## [Work order]
Write the next part of the news article about Charleston activists pushing for alternatives to policing, picking up after its last sentence.

## [Text passage]
···

Charleston Citizens Push For Alternatives To Policing
Activists continue to push the City of Charleston to implement policing alternatives after an incident where police officers shot a man last month.
At the Charleston City Council meeting on Monday, local activist Hunter Starks asked that police not be dispatched on every 911 call. Starks said there are other ways to approach vulnerable citizens in the throes of a mental breakdown.
“When someone is in crisis, an authority figure with a gun will always feel like a threat for so many reasons,” Starks said.
Activists like Chad Cordell are calling for a 24-7 mental health response team that could be dispatched in lieu of the police.
“The mobile crisis response teams that we’re talking about are 24-hour fully staffed response teams that are fully integrated into the existing 911 emergency response system, just like paramedics and firefighters,” he said.
In late April, Denaul Dickerson was allegedly welding a knife when police pursued and then shot him.
Following the incident, Dickerson was in an ICU before being sent to a regional jail. He’s currently being held on a $50,000 cash bond, with a hearing scheduled for June 3 in Kanawha County Magistrate Court.

···

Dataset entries
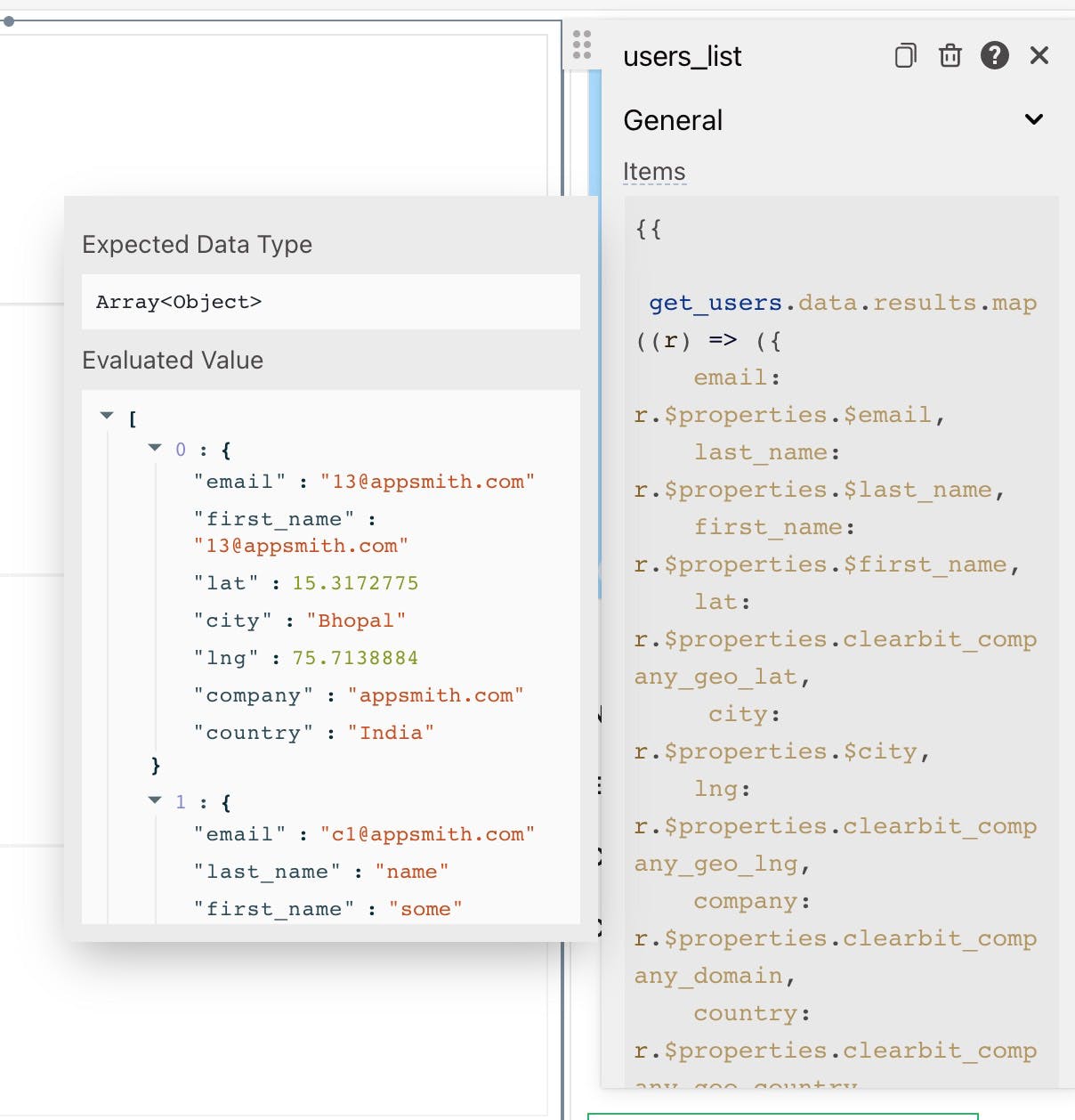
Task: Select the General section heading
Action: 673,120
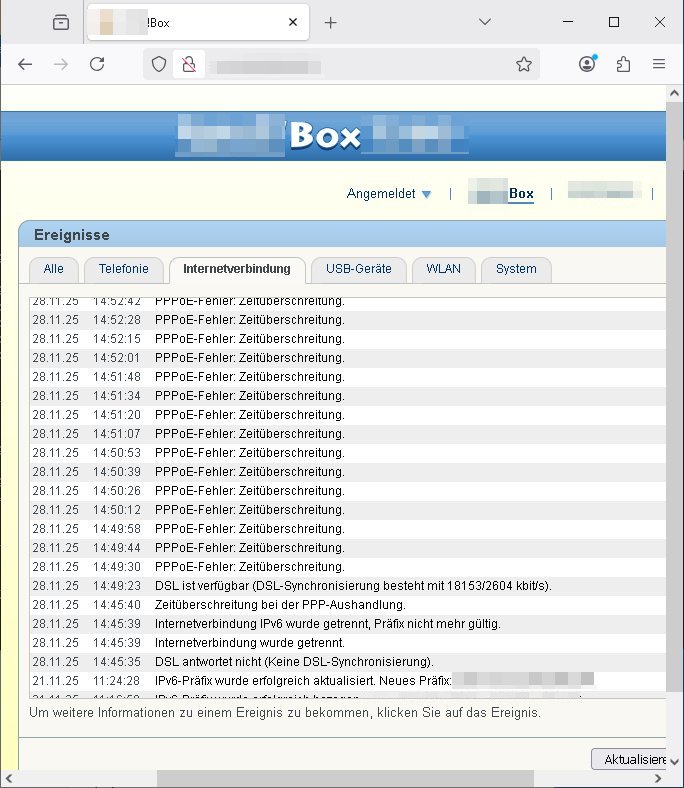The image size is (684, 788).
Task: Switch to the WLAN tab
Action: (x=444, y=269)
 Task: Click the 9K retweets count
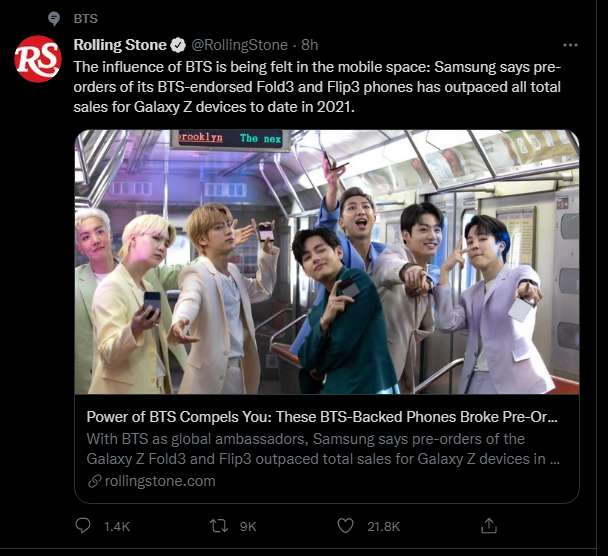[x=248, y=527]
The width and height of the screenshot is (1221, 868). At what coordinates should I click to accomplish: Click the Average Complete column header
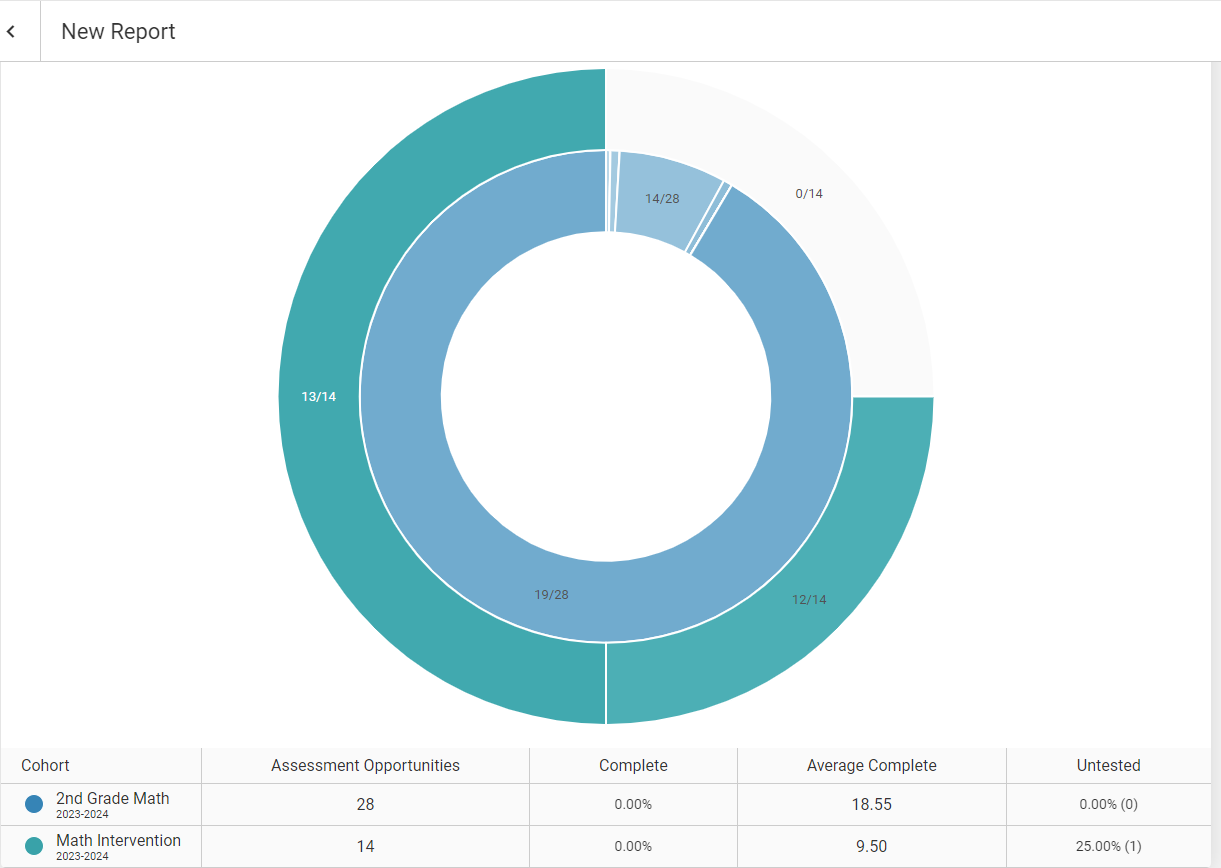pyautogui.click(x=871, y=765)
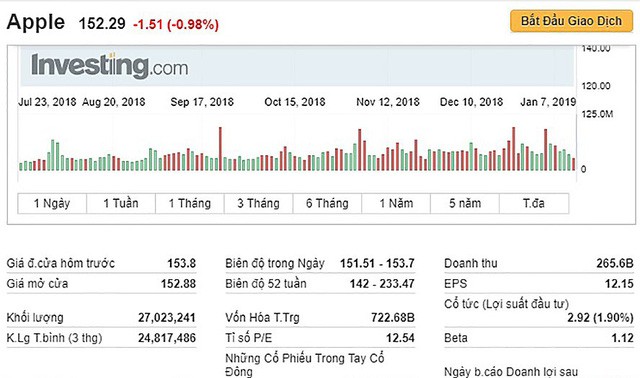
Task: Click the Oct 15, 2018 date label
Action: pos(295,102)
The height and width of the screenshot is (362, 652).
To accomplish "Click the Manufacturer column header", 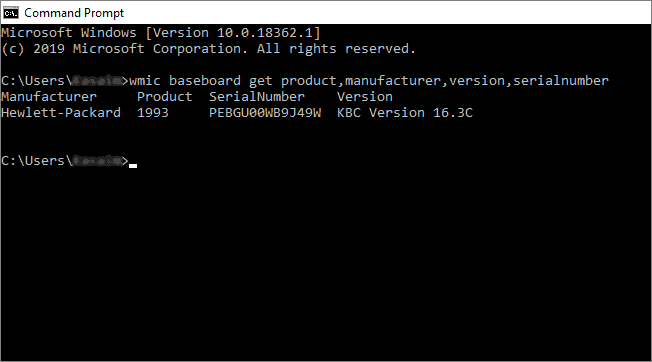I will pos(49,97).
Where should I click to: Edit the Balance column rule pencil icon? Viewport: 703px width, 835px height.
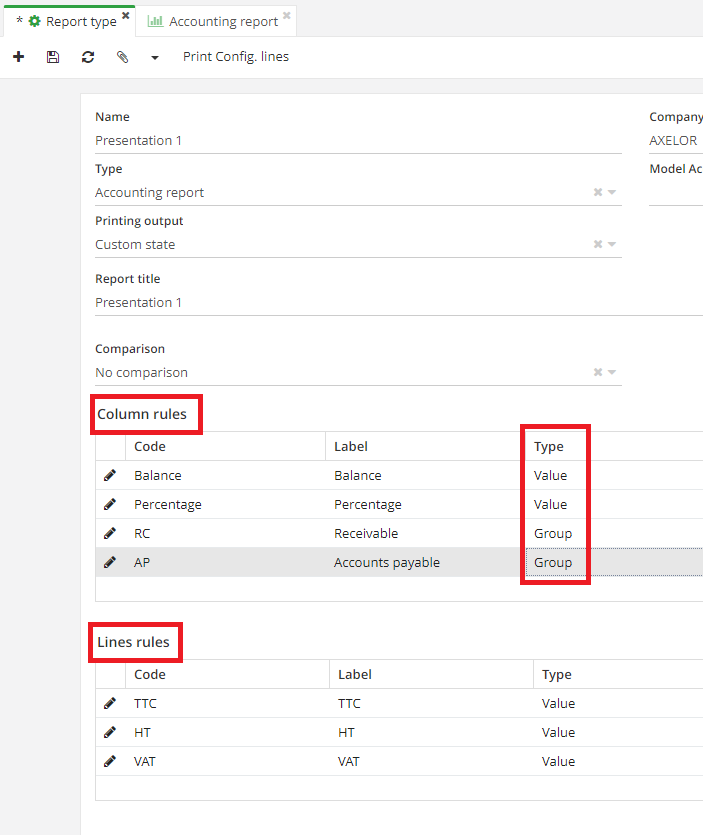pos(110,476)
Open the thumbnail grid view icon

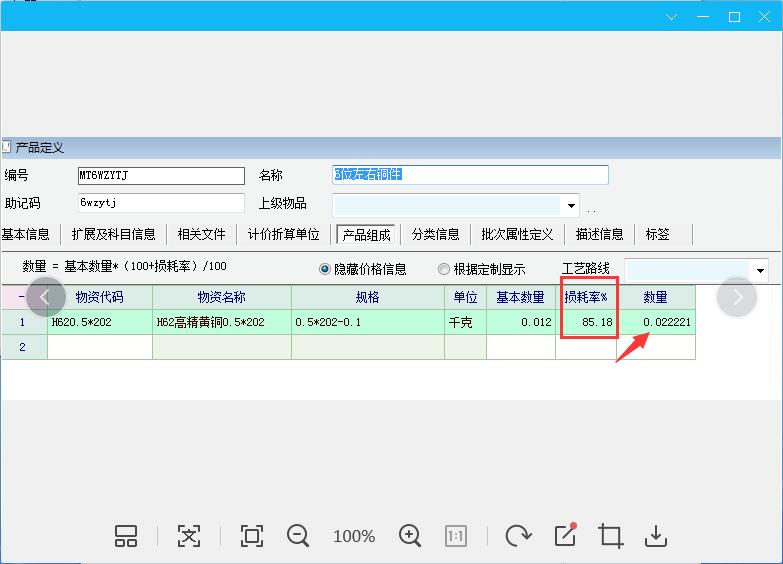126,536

···

## [Expected output]
Later at the meeting, council members heard from the Mayor’s CARE office, or Coordinated Addiction Response Effort. The team responds to those experiencing homelessness, substance use disorder and other crises. The team hits the streets to provide assistance within 24-72 hours after an incident. CARE workers also offer follow up services like treatment and housing referrals.
Activists said they were pleased to hear a mental health coordinator joined the team just days after the shooting. They don’t think it’s the full solution.
Mayor Amy Goodwin wrote to Police Chief Tyke Hunt earlier this month, requesting a plan of action to train officers in de-escalation tactics by June 1. She also called for the purchase of more stun guns and training on that equipment.
Footage from the scene of Dickerson’s shooting depicts officers asking each other who had a taser. Few had one. Hunt has said, due to COVID-19, that his officers have fallen behind on their training for that equipment.
Kyle Vass contributed to this story.